→ Passage provided
*** Block opens ***
Encoders

Handler-curated DataFrames → MARIS NetCDF

The test data below simulates what a handler might produce: two DataFrames (SEAWATER and BIOTA) with a handful of rows each, covering the key column types: identifiers, coordinates, timestamps, measurements, and controlled-vocabulary fields like AREA, NUCLIDE, and SPECIES.

import tempfile, os
from fastcore.test import test_eq

df_seawater = pd.DataFrame({
    'SMP_ID': [0, 1, 2],
    'SMP_ID_PROVIDER': ['1', '2', '3'],
    'LON': [141.0, 142.0, 143.0],
    'LAT': [37.3, 38.3, 39.3],
    'TIME': [1234, 1235, 1236],
    'NUCLIDE': [1, 2, 3],
    'VALUE': [0.1, 1.1, 2.1],
    'AREA': [2374, 2379, 2401],
    'STATION': ['A0', 'A11', 'B234']
    })

df_biota = pd.DataFrame({
    'SMP_ID': [0, 1, 2, 3],
    'SMP_ID_PROVIDER': ['ID1', 'ID2', 'ID3', 'ID4'],
    'LON': [141.0, 142.0, 143.0, 144.0],
    'LAT': [37.3, 38.3, 39.3, 40.3],
    'TIME': [1234, 1235, 1236, 1237],
    'NUCLIDE': [1, 2, 3, 3],
    'VALUE': [0.1, 1.1, 2.1, 3.1],
    'SPECIES': [1, 2, 3, 3]
    })
*** Block closes ***
→ Problem description
Transcribe everything in the encoders page from "Handler-curated DataFrames →" down to "NUCLIDE, and SPECIES.". The lines further down play no part in this exercise.

→ Collected data
*** Block opens ***
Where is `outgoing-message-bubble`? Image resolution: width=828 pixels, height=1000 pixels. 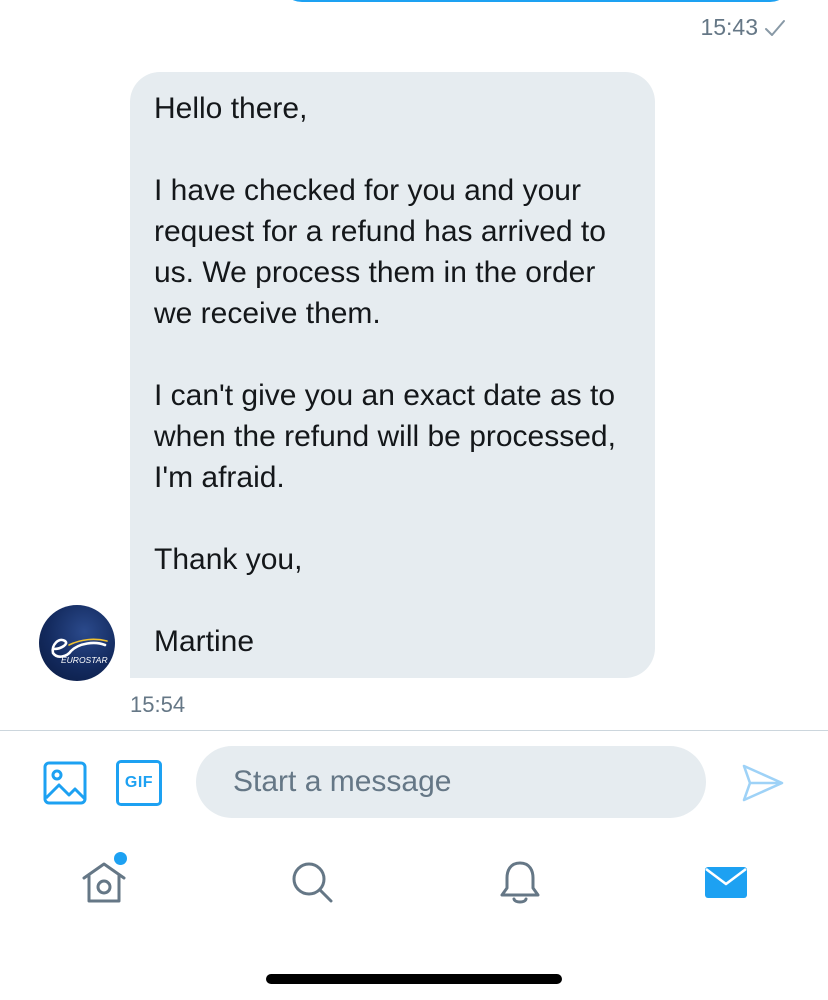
*** Block closes ***
→ Task response
Handler-curated DataFrames → MARIS NetCDF

The test data below simulates what a handler might produce: two DataFrames (SEAWATER and BIOTA) with a handful of rows each, covering the key column types: identifiers, coordinates, timestamps, measurements, and controlled-vocabulary fields like AREA, NUCLIDE, and SPECIES.